Program prioritization raises concerns for faculty
Regents Stephen Ludwig and Glen Gallegos brought discussion of program prioritization to the Faculty Senate’s Oct. 24 meeting, where Faculty Senate/Faculty Council members expressed concern over potential duplication of efforts and increased workloads for faculty asked to take on additional self-study and reporting responsibilities.
Dialogue about the issue, which the Board of Regents has made a priority in recent months, lasted for about an hour at the meeting at the University of Colorado Denver. Gallegos and Ludwig stressed that precarious state funding for higher education compels the board to be more critical when overseeing allocation of resources, but also said they are not targeting a certain number of programs – if any – for discontinuance.
“I’m not going to sit here and say there isn’t anything we wouldn’t cut,” said Gallegos, a Grand Junction Republican. “Let’s take a good look at ourselves.”
Ludwig, a Denver Democrat, said CU is “in a resource-constrained environment,” and that chances are slim that the university and other institutions of higher education will see state funding increase to past levels.
“What the board has asked the campuses to undertake with faculty is (asking): What are we world-class in? What are we underperforming at, and where do we need to invest more? How do we take limited resources and focus on what we need to be focusing on?” Ludwig said.
Laura Borgelt, vice chair of the Faculty Council, asked how the regents’ prioritization process will be different from the scrutiny that programs already undergo annually at the campus level.
“A concern we’ve got (is that) we’re always very nice to each other about it, but we grow and grow, and sometimes we don’t like to make hard decisions," Ludwig said. "This (process) brings discipline. … The process you’re going through now (at the campuses) will inform this whole process.”
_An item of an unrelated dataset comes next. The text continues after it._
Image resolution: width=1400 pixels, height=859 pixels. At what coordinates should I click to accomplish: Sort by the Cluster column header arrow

Gallegos said he expects campus leadership to work with their faculty in determining criteria that would help determine a ranking of programs that would inform the board regarding allocation of resources.
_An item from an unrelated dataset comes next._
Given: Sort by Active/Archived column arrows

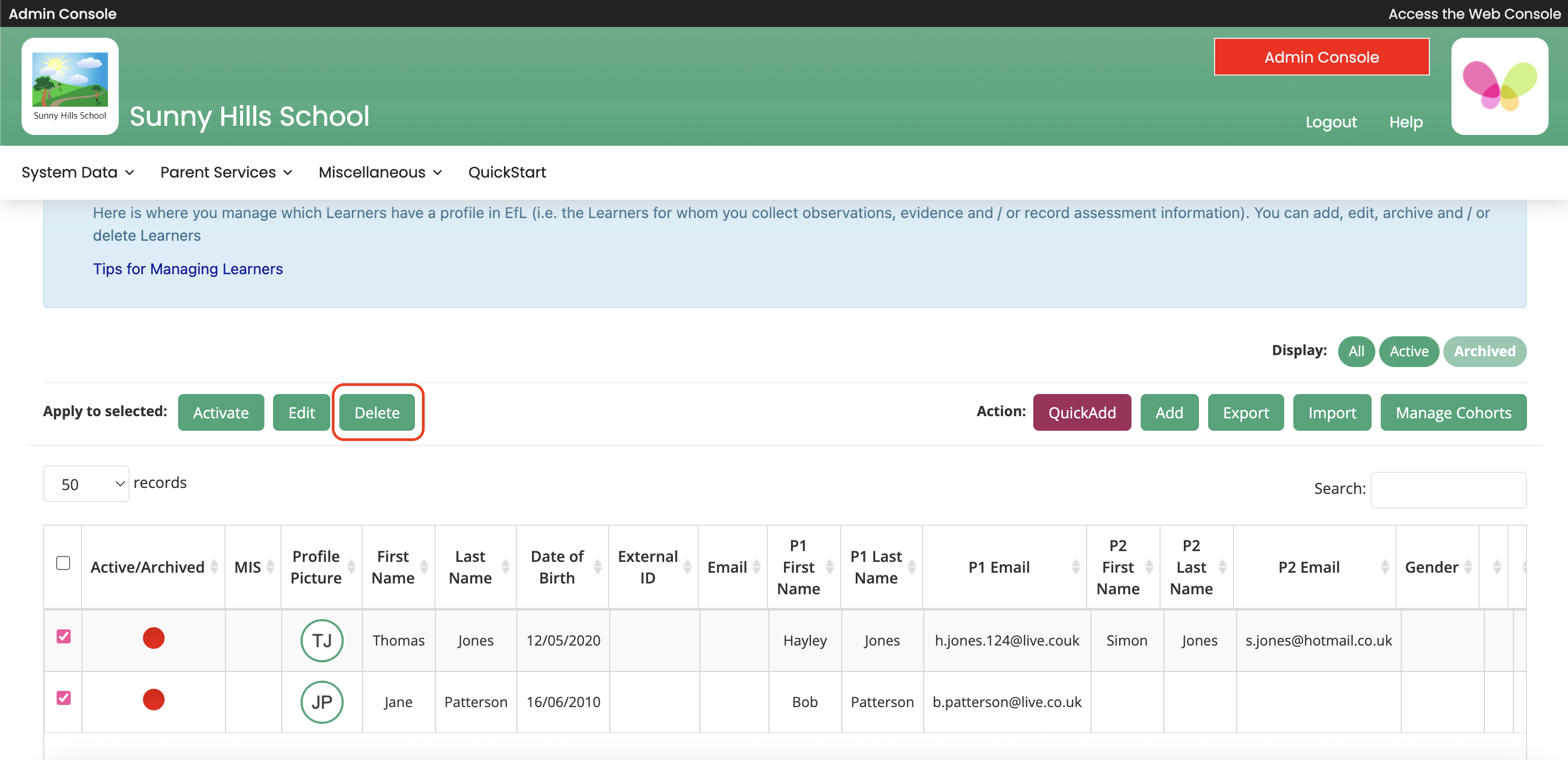Looking at the screenshot, I should point(214,567).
Asked Faculty Council member Bruce Neumann, “What happens afterward? When the campuses have done their thing … and the board reviews it and says, ‘You didn’t do enough, didn’t cut enough.’”
Ludwig said the board has no target in mind.
“We’re trying to be respectful of the culture that we have, so we’re not dictating what the criteria are, eigher,” Ludwig said. “But we expect it to be robust, thoughtful and honest.”
Faculty Council member Pam Laird asked if campuses would be compensated, financially or otherwise, for the extra work that a new program prioritization process would create for administrators, faculty and staff. Council member David Port described accreditation demands at the CU Anschutz Medical Campus and the ongoing requirements for grants and the accompanying “massive reports that every department undergoes on a regular basis.”
“If you impose on us another review, guess who will do that work again? Us,” Port said. “That’s what’s going to happen.”
Gallegos said he didn’t believe the process would become an unfunded mandate, and that money might have to be found for such efforts, depending on what they entail. Ludwig said it will be up to faculty to work with their campus leadership to determine how best to go about the work without causing burnout of faculty, staff and administrators.
“If you’re stuck with doing tons of reports, that needs to be part of the conversation, I agree,” Ludwig said. “No one wants you to spend tons of time on reports – that’s not why you’re here.”
Faculty Council members Peggy Jobe and Catherine Kunce said the regents seem to be framing the endeavor in terms of productivity and efficiency at a time when the university has undergone years of administrative belt-tightening.
“It’s not about having you do more with less. That’s not the intent,” Ludwig said. “It can’t be about time efficiency; it’s about, how do we determine where we put the money we’ve got?”
Council member Mark Malone said that what faculty ultimately are worried by is the possibility of program discontinuance, but said each campus already has policies in place for dealing with such cases.
“I think you’re trying to solve a problem that isn’t really a problem,” Malone said. “No dean is going to support a program that’s ineffective or losing money over a long term.”
Ludwig said he welcomed the meeting’s debate, but that faculty should consider why the board would be pursuing the effort.
“The prioritization process, for me, is a way to say, ‘Let’s take this more seriously.’ That’s what I’ve heard on the board for the last six years, that we already do this.”
The meeting concluded with Ludwig suggesting that faculty members and regents talk more about the topic in smaller, less formal groups.